For some women, even more drastic measures must be taken to ameliorate the symptoms of PMDD. For these women, hormonal therapies are necessary that work by suppressing the menstrual cycle. Effective hormonal therapies include gonadotropin releasing hormone (GnRH) agonists, estradiol and danazol. With respect to the GnRH agonists, women may not be able to continue with this form of therapy in that side effects are similar to symptoms of menopause. This, then, can increase the occurrence or severity of osteoporosis. With estradiol treatment, women must be concurrently treated with progestogen to prevent endometrial hyperplasia. Danazol is effective, however, that has quite a severe adverse effect profile due to its androgenic and anti-estrogen properties. In addition, danazol treatment affects menstrual cycle length. Thus, the side effect profile of hormonal therapies makes them less tolerable in the treatment of PMDD.
For some women, the severity of symptoms increase over time and last until menopause (when menses ceases). For this reason, a woman may require treatment for an extended period of time, and may require several reevaluations to adjust medication dosages throughout the course of treatment.

Overcoming Stigma
In the 1999 consensus paper published in the Journal of Women's Health and Gender-Based Medicine, a 14-member panel of health care experts concluded that PMDD is a distinct clinical entity and that specifically evaluated and approved medications are needed to treat this disorder. They agreed that strong data exist to support the use of
SSRIs in treating PMDD.
Women, however, do face barriers to diagnosis and treatment. There is often a stigma attached to any condition that is associated with the menstrual cycle. Many women who do not seek treatment for the mood and physical symptoms of PMDD accept their symptoms as an inevitable consequence of the menstrual cycle which cannot be addressed.

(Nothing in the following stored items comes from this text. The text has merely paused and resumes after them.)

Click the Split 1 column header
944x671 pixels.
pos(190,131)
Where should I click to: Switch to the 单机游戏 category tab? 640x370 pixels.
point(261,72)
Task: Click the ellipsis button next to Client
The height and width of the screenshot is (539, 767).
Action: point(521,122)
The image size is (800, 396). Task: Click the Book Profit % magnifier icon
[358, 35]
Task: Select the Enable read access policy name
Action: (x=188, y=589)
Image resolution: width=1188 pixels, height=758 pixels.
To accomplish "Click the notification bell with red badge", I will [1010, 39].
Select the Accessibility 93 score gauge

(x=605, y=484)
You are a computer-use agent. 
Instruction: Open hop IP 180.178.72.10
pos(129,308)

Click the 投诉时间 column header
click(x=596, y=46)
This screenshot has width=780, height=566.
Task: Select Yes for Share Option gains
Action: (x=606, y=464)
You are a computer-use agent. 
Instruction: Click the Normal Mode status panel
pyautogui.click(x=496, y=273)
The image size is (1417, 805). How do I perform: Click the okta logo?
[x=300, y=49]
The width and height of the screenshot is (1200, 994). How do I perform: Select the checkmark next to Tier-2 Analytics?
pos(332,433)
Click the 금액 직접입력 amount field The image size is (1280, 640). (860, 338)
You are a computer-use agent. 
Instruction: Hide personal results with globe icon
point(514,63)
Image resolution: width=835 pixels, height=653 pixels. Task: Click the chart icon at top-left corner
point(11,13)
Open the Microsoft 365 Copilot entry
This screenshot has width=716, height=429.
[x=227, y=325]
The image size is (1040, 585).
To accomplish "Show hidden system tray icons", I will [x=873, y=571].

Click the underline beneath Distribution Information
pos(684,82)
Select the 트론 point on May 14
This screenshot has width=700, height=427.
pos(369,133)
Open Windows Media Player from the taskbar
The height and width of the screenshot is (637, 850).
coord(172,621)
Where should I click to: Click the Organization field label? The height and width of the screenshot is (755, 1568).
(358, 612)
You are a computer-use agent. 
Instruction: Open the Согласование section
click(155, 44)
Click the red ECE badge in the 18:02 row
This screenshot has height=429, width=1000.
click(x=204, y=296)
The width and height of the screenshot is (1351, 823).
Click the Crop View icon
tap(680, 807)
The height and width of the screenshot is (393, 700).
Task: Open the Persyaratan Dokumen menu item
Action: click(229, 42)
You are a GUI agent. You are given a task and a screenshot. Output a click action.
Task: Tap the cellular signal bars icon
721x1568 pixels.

Some women view seeking treatment for PMDD as a sign of weakness. Additionally, physicians aren’t traditionally trained to recognize the signs and symptoms of PMDD—symptoms are often dismissed as just a “part of being a woman.” Therefore, help is often neither sought nor offered.If you find that your doctor is unfamiliar with PMDD, print this information and bring it with you to your visit. An alternative is to get a second opinion from another OB-GYN or psychiatrist.